Ronaldo Brito
Homenagem ao espaço
A unidade da obra do artista plástico Franz Weissmann é sobretudo "aberta" sendo que as suas paradoxais torções e evoluções não pretendem dominar o espaço e sim liberá-lo. |
A obra de Franz Weissmann é o momento clássico por excelência da moderna
escultura brasileira. A partir do pressuposto construtivo do Plano,
caracterizando a emancipação da arte frente a quaisquer compromissos miméticos,
mais ou menos naturalistas, as peças de Weissmann vêm a existir por meio de um
claro e decidido ato de espacialização. E assim como não há nada prévio,
tampouco este ato pretende aderir, comentar, menos ainda entrar em choque com
alguma coisa posterior a ele. A escultura aparece como a própria experiência do
Ser do espaço, anterior a qualquer noção de natureza. Esta noção, sim, traz
sempre implícita uma certa concepção cultural do espaço. Do mesmo modo, a
eventual integração das peças de Weissmann no ambiente será também relativa:
antes de mais nada, a escultura aponta para o momento em suspenso, para a raiz
da constituição fenomenológica do espaço. Na acepção corrente ela pareceria, com
certeza, utópica. Na verdade, ao fundar o próprio lugar em que surge, ela
demonstra com toda "presença", em geral inconscientemente, que depende de um
determinado ato de espacialização.
- Integra e apolinea -
Não sendo uma coisa em si, uma entidade, o espaço vai se apresentar como uma das
insignes construções humanas. A repotencialização do espaço como "possibilidade"
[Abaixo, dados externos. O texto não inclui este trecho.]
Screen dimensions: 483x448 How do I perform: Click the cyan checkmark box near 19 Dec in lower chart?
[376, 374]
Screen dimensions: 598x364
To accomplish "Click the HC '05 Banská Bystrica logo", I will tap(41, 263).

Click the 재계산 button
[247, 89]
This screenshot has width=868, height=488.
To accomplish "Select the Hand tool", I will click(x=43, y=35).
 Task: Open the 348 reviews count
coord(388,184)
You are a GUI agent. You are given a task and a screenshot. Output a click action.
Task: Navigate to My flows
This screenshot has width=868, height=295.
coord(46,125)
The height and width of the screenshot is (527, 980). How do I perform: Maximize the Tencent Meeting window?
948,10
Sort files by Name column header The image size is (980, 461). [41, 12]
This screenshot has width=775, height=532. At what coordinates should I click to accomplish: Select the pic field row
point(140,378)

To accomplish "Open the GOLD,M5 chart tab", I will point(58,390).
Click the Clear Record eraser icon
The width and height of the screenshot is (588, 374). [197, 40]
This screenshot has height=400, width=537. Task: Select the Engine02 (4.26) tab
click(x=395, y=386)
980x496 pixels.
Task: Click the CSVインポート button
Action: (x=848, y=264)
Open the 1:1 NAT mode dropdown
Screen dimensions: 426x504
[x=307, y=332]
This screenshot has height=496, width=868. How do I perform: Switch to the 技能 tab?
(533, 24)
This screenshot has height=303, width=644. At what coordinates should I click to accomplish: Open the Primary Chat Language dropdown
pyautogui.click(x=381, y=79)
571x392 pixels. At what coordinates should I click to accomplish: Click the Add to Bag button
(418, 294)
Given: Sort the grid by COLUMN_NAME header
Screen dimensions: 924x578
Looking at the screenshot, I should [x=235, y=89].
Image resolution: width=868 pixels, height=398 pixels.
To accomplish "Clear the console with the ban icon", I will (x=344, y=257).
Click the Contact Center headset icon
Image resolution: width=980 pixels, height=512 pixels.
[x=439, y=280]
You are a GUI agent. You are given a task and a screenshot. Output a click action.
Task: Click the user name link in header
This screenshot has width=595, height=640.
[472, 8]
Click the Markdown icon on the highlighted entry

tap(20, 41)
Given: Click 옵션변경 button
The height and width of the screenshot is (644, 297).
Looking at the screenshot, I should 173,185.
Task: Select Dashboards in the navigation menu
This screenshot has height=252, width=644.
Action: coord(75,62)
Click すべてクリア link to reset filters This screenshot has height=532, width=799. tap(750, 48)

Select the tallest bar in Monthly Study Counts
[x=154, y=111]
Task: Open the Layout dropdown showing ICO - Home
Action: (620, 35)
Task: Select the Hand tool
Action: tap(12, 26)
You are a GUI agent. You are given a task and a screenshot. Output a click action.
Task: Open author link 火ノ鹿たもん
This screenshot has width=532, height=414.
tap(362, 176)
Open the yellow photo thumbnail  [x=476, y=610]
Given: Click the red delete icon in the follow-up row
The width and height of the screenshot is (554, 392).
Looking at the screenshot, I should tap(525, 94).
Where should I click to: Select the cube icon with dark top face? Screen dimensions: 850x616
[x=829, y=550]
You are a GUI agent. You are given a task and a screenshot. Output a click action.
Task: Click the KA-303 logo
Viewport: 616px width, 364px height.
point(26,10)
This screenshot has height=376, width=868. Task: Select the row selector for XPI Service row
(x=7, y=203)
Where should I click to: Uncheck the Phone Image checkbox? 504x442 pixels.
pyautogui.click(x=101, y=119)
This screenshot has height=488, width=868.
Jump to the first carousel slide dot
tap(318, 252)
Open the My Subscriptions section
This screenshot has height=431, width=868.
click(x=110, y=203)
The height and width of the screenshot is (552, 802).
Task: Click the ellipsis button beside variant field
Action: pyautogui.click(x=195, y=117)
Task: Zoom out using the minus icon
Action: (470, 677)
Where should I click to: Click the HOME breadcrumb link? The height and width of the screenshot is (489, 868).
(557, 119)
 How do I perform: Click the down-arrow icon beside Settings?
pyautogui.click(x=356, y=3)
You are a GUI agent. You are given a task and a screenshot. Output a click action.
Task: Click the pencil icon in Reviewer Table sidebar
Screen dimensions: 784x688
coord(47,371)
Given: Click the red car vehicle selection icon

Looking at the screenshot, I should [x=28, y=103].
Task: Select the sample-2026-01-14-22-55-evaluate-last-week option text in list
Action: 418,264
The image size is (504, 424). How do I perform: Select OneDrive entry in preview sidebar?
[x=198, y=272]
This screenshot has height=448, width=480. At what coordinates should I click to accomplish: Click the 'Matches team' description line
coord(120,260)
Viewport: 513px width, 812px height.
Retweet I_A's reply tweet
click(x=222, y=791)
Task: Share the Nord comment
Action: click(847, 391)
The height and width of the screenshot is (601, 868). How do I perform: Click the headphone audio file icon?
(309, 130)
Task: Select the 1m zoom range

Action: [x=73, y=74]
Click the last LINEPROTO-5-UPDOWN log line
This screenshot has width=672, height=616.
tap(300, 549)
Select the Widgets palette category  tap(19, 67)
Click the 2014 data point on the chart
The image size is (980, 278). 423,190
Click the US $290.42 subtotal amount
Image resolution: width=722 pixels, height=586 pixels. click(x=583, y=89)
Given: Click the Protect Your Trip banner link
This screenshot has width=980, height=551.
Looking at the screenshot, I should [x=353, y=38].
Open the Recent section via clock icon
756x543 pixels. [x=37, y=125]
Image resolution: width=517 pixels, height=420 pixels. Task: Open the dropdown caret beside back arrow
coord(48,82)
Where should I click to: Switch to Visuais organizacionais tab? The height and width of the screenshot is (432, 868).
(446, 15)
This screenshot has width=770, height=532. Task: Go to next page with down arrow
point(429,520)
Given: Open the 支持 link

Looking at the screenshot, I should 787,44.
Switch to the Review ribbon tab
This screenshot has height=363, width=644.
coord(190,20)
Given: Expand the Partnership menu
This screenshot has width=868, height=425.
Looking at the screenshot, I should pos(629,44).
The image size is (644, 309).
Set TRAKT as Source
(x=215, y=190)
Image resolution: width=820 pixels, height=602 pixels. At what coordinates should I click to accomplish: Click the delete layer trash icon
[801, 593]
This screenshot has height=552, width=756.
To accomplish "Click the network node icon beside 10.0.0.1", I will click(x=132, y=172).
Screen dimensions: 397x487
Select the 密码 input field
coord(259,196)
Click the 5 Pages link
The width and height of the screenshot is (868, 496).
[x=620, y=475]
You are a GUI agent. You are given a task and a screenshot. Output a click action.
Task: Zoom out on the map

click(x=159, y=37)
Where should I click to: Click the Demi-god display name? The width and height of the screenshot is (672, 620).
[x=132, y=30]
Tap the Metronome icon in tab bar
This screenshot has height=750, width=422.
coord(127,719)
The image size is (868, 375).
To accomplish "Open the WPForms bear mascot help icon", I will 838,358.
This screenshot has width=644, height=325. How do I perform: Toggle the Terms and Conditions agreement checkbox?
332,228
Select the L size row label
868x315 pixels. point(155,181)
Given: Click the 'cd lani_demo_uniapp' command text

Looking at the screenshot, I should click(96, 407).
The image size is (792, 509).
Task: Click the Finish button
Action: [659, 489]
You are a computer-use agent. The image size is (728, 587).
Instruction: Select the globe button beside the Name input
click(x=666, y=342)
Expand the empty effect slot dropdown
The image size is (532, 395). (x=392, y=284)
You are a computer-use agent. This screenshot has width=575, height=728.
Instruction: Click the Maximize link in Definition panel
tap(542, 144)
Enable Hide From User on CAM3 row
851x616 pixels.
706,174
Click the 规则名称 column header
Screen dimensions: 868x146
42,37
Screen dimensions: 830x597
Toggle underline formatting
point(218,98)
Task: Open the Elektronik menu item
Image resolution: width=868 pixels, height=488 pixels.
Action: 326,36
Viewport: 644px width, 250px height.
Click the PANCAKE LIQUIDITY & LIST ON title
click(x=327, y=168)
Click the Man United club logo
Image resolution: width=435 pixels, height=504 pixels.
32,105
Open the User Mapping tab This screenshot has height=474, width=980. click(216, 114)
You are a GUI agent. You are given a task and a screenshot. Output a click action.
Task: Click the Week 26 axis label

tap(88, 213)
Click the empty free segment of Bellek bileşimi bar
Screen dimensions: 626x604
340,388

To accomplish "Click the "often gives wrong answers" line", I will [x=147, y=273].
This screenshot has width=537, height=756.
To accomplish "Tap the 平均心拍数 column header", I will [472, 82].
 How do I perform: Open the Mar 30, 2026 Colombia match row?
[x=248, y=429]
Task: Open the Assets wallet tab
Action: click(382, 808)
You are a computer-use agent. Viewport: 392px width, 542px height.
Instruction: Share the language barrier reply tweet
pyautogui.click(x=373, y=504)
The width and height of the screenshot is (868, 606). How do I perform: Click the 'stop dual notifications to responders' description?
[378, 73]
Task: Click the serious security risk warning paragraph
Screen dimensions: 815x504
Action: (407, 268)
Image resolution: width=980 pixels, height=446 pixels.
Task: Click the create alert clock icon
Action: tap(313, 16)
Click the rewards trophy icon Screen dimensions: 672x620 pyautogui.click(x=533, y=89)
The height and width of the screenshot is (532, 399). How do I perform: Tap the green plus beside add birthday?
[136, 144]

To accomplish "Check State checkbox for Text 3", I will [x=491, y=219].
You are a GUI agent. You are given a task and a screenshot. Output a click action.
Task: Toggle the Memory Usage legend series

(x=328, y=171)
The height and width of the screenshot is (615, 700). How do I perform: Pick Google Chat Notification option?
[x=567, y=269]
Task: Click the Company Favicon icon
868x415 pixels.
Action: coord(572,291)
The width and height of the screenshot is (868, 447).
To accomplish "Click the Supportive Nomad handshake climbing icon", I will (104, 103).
é o único dogma de Weissmann. Todos os seus trabalhos chamam a atenção
justamente para as outras possibilidades, as outras formas, os outros estágios
que poderiam tomar. Essas variações, essas virtualidades, estão presentes nas
peças, iminentes quase. A unidade da obra, íntegra e apolinea, é sobretudo
"aberta" — as suas paradoxais torções e evoluções não aspiram a dominar o espaço
e sim a mostrá-lo e liberá-lo enquanto tal. O interior, o
conteúdo, é, propriamente falando, o ar livre. Como se cada peça fosse não a
ocupação mas exatamente a liberação do ar livre. Dado um certo Plano —virtual,
eidético— cada escultura exibiria, em última instância, o percurso através do
qual este plano viria a se tornar "mundo". E, apesar de racional, o mundo dessas
esculturas é avesso ao programático — é inquieto e imprevisto. E, porque
clássico, não acredita nem na docilidade nem na hostilidade do real; age e se
movimenta em função de sua clarividência e maleabilidade.
- Direcionais e vetoriais -
Por tudo isso o Eu lírico não se afirma aqui através de um embate dramático com
o mundo. Ao contrário, deseja se realizar em plena coincidência com ele. Daí
que, ao invés da densidade de massa e volume, o trabalho aposte no volátil —
todas as suas tensões e distensões são direcionais, vetoriais, nunca radicam
"dentro" das obras. Tanto quanto as alusões naturalistas, esta poética rejeita a
interioridade problemática em favor da harmonia, embora passageira e instável,
entre o Eu e o mundo.
Formalizada estritamente ao retornar a uma convivência serena com a natureza, ao
coabitá-la sem conflitos. Evidente, longe de se "naturalizar", é ela quem
culturaliza a "Phisis" e revela o seu caráter eminentemente lógico. E nada
talvez comprove isto melhor do que o uso da cor nas esculturas. Ao mesmo tempo
em que, na sequência de Anthony Caro (o primeiro a adotar sistematicamente o
procedimento), a cor serve para neutralizar as sugestões naturalistas da matéria
e reforçar a autonomia da obra de arte, ela acaba, em Weissmann também, por
reintegrar as peças' ao meio ambiente. Por princípio, a cor desempenha, aqui, o
papel de mais um elemento construtivo, acentuando fisicamente a espécie
particular de operação de cada escultura —sua tendência à verticalidade ou à
lateralidade, à ampliação ou à concentração, sua vocação expansiva ou
introspectiva etc. Nem por isso deixa de assinalar, de um modo privilegiado, uma
certa co-extensão das peças à natureza. Em meio ao caos urbano, por exemplo, a
cor desperta de imediato no espectador confrontado à rigorosa escultura o sinal
estranho de uma memória da natureza. De maneira ambígua, porém: logo em seguida,
pela força específica de sua atração lógica, a escultura vai questionar qualquer
idéia pronta de natureza e como que exigir do espectador repassar as etapas da
constituição original do espaço. A seu modo moderno, necessariamente complexo e
paradoxal, portanto, essa escultura procura cumprir a tarefa clássica por
definição — a mediação entre natureza e cultura.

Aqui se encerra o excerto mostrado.